安琪順著他的視線低頭看去,還真有個小洞:「不知道,可能跳下來的時候蹭破的吧。」
小孩渾身都在發抖:「那你、那你不應該還活著啊!」
安琪總算忍無可忍,把他拿槍的手往背後一扭,整個孩子往懷裡一抱:「算了,我先帶你上去吧。

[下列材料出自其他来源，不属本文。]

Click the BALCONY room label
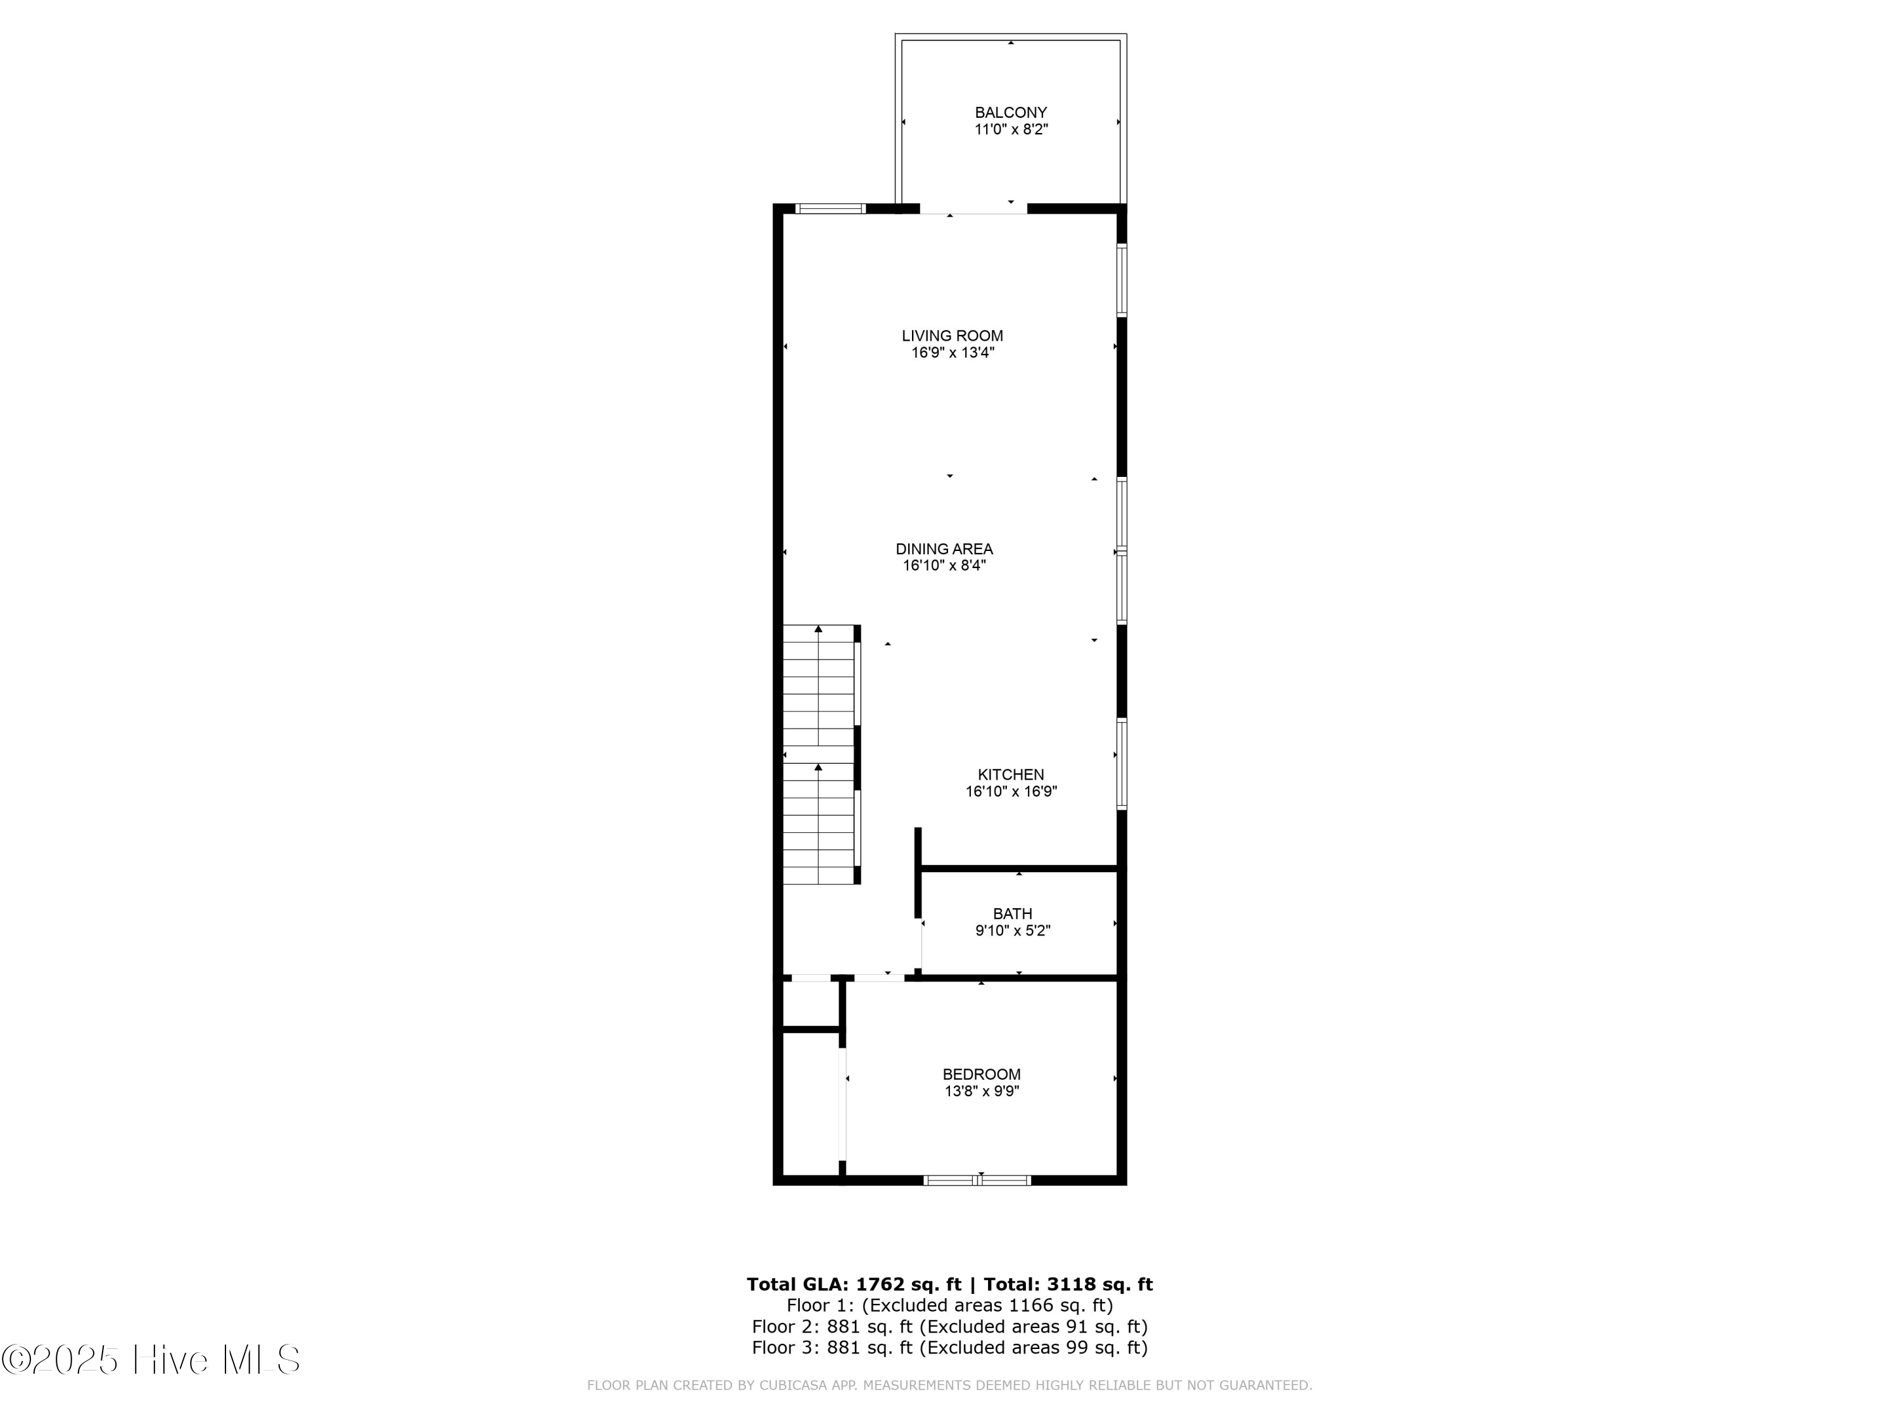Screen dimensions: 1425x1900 pyautogui.click(x=1010, y=113)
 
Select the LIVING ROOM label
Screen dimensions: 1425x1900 pyautogui.click(x=952, y=336)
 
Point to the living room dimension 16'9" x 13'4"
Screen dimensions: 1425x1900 pyautogui.click(x=952, y=353)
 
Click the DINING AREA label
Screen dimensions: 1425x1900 pyautogui.click(x=944, y=549)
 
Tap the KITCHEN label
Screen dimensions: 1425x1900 pyautogui.click(x=1010, y=775)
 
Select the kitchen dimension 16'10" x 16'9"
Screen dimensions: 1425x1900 pyautogui.click(x=1010, y=792)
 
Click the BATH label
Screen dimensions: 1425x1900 pyautogui.click(x=1012, y=914)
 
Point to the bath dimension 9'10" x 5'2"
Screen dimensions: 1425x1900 pyautogui.click(x=1012, y=931)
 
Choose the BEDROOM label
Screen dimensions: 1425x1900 pyautogui.click(x=981, y=1075)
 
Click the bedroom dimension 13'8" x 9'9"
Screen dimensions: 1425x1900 pyautogui.click(x=981, y=1092)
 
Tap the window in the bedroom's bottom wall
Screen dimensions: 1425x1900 pyautogui.click(x=977, y=1180)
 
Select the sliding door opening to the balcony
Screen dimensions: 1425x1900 pyautogui.click(x=973, y=209)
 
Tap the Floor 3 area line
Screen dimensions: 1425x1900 pyautogui.click(x=949, y=1348)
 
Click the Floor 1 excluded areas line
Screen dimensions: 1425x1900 pyautogui.click(x=949, y=1305)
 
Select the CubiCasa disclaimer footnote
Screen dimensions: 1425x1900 pyautogui.click(x=949, y=1386)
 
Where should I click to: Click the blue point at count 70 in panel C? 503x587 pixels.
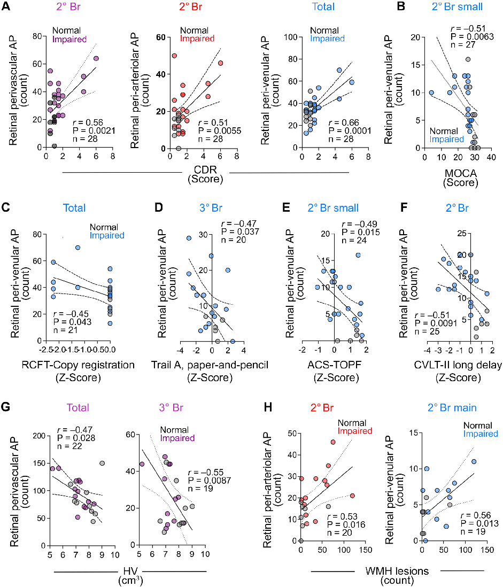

」
安琪也很遺憾自己成了別人的童年陰影。
跟小朋友說話有些費勁,再這樣下去不知道要浪費多少時間,但安琪還是覺得這孩子聽見「肯尼·安德魯」這個名字時的反應不對勁。
這半個月來她已經幾次試圖和碰見的活人打聽,但對方要麼立刻拿槍指著她讓她「滾遠點」,要麼非常冷漠地回「不知道」。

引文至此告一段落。